I was a born-in JW. I was born on the Godl Coast, Australia in 1975. Both my parents and their families have been and some still are in the "truth". My parents divorced when I was 4. My father remarried when I was 6. I lived with my mother until I was 7 then went to live with my father and his wife. I stayed with them for a year before going back to mum, who had by then moved to Sydney with my sister who is 18 months younger than I. Mum remarried when I was 8. She had by then been disfellowshipped without any warning, reason, or meeting with the elders. An elder came to her door and told her she was disfellowhipped and gave her no reason for it. This was right before my father got remarried.
The man mum married ended up being a violent drunk and we all endured him for a further 4 years, before she finally had the courage to leave him. We had moved to Melbourne with him after they married and my sister and I would visit my father and other family every year. Of course while there we would go to meetings and be on our best behaviour. Because of our upbringing, by the time we moved to Melbourne we were indoctrinated enough in childhood to continuously reaffirming our beliefs without even having to go to meetings or study except when we saw our dad. Hence, when I was I was 14 years old, a witness came to our door (the first one I'd come across since moving to Melbourne), and I started a study. We moved around a lot and my sister and I studied with many different people.
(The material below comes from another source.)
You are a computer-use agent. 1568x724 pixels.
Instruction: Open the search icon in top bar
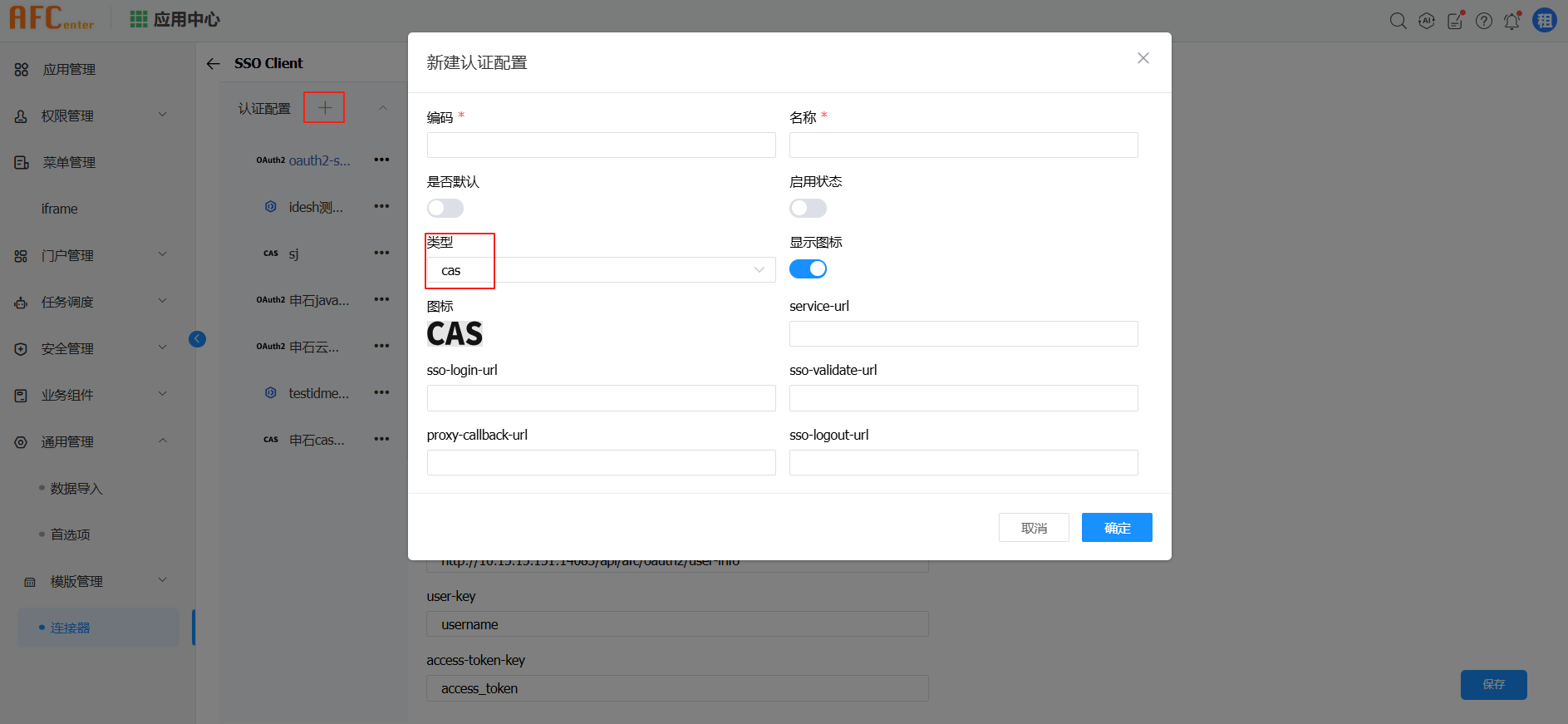point(1398,21)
I never progressed to baptism, I came close several times but something just always held me back. Whenever I'd had questions, like any good JW, I learned to ignore or and give the party line "wait on Jehovah". Saying that, I studied for about 20 years. I'd studied with your run of mill brothers, Ministerial servants and 2 elders. I went through the Live Forever book twice, Mankind's Search for God, The Truth the Leads to Everlasting Life, Greatest Man book, Draw Close to Jehovah and the James book. And still all that wasn't enough to get my heart moving enough to get baptised.
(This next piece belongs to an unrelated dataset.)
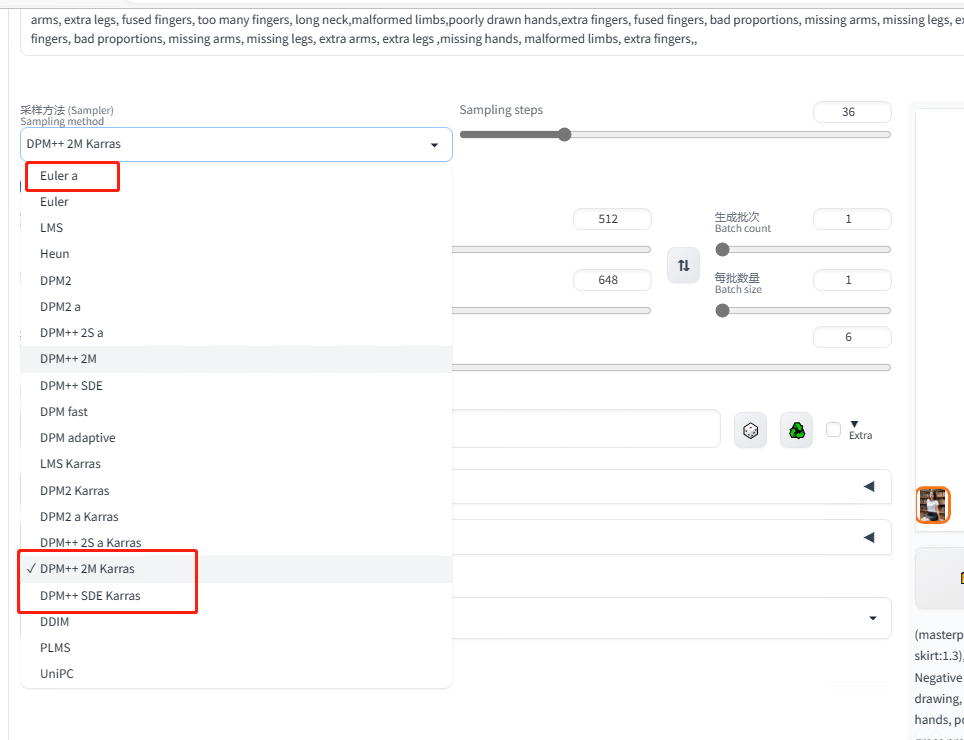Select the checked DPM++ 2M Karras option
Screen dimensions: 964x740
tap(88, 569)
Long story short, I'm out (in more ways than one), I'm free to think for myself and research things I would like to find answers to. I'm not at all religious anymore, I don't take assertions at face value anymore, especially after realising my entire view of a god and world view is based on nothing but interpretation on an ancient book that is based on hearsay.
I've rambled on enough for now. I'll probably tell more as time goes on and answer questions you might have. I'm not exactly sure of there are post limits when you first join or not. So I will leave it at that for now.